**The data:**
■ ■ ■ ■ ■

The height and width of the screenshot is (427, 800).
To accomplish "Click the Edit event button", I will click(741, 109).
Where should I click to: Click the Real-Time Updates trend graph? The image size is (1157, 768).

■ ■ ■ ■ ■

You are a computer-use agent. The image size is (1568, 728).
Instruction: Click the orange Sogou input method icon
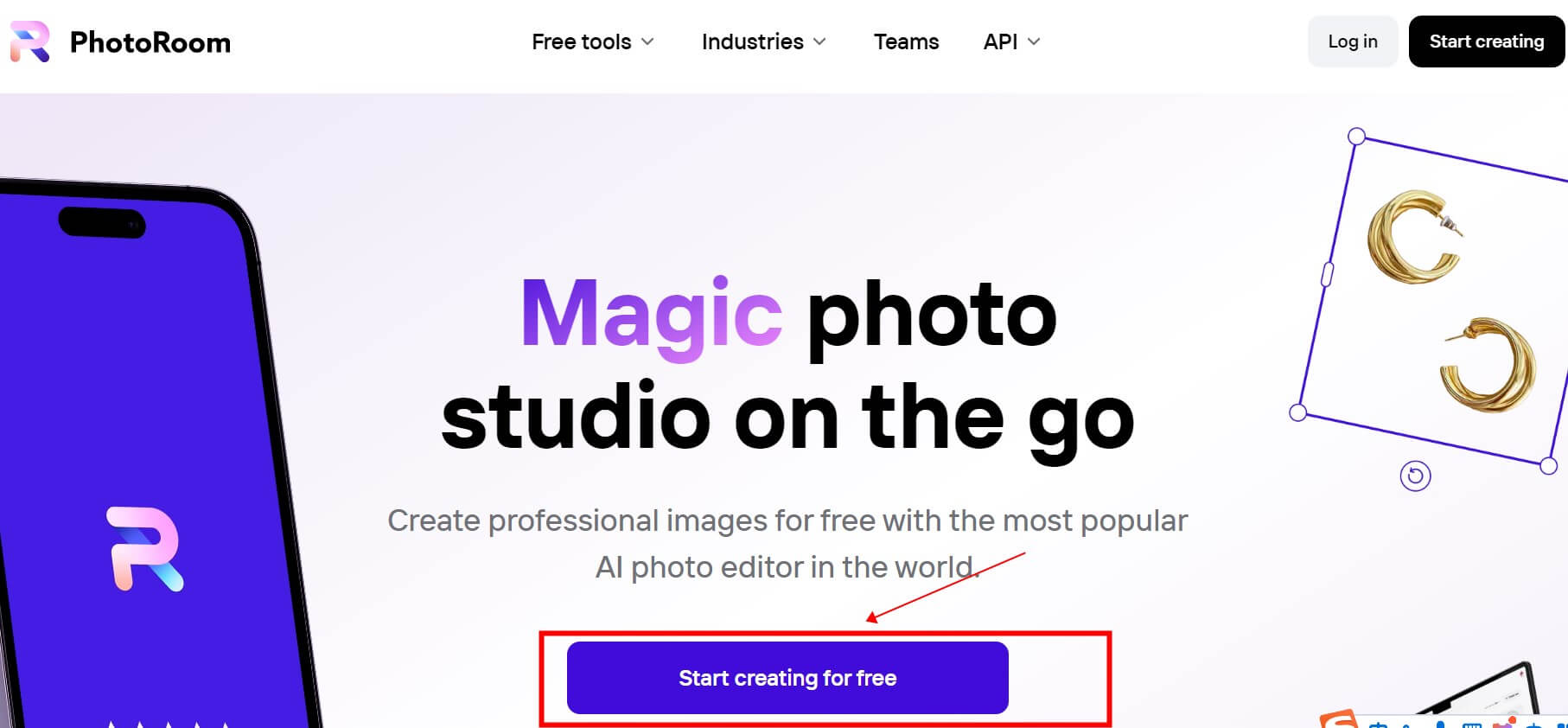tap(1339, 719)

■ ■ ■ ■ ■

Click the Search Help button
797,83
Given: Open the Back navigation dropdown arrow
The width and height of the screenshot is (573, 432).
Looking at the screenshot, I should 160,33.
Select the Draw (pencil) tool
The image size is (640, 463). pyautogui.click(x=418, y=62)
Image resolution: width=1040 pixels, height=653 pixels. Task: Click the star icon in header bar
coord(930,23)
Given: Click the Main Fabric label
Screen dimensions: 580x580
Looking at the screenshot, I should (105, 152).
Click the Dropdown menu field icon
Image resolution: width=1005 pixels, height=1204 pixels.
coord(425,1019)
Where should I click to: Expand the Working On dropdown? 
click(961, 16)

■ ■ ■ ■ ■

**How to complete this task:** Filter the listing above for the string "Given" and copy every matching line.

**Exercise solution:**
Given: Open the Back navigation dropdown arrow
Given: Click the Main Fabric label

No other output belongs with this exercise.